AMO and OMA for Knoll and Prada

AMO and OMA for Knoll and Prada

We knew about the design-architecture-fashion love triangle for quite some time now. It has, by now, taken many different shapes, from Marni’s 100 chairs made by Columbian ex-prisoners, to more than a few no-brainers where a fashion company provided the textiles and a design company thoughtlessly applied them to their furniture. Nevertheless, the collaboration we have witnessed last week could hardly fit in any of the previously imaginable categories.


It is the widely appreciated love story between OMA and Prada that has managed to surprise us once again, but maybe this time, not in a very good way. During Milan’s Men’s Fashion Week, Prada presented their new line of clothing on a specially designed runway, arranged around the theme of the ideal home. And even though this might seem quite nice, the best part of this story is yet to come: the fabulously designed runway featured some of the most un-fabulously designed furniture, this time by AMO, the research counterpart of OMA, for the American company Knoll.
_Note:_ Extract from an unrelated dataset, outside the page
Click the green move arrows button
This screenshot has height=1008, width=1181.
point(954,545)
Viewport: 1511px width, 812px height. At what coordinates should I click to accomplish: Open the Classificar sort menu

This explicitly post-modernist furniture, if judged strictly in the context of a fashion week, could definitely be appreciated. But, it is the fact that the furniture displayed on Prada’s runway, to be officially presented by Knoll on another high-profile Milanese event, Salone del Mobile, isn’t just a conceptual inquiry into post-modernist design, but an actual line of furniture to be sold and used in our more than un-perfect homes, that leaves a sense of doubt. Made from shiny plexiglas, carefully masked wood and colourful foam, these geometric swivel armchairs and stacked coffee tables aren’t something anyone should aspire of having in their ideal house. The only way this furniture might be understood is in the highly fashionable circles of ‘conceptual’ and ‘radical’ design where it is supposed to be looked, thought about and admired, but not actually used.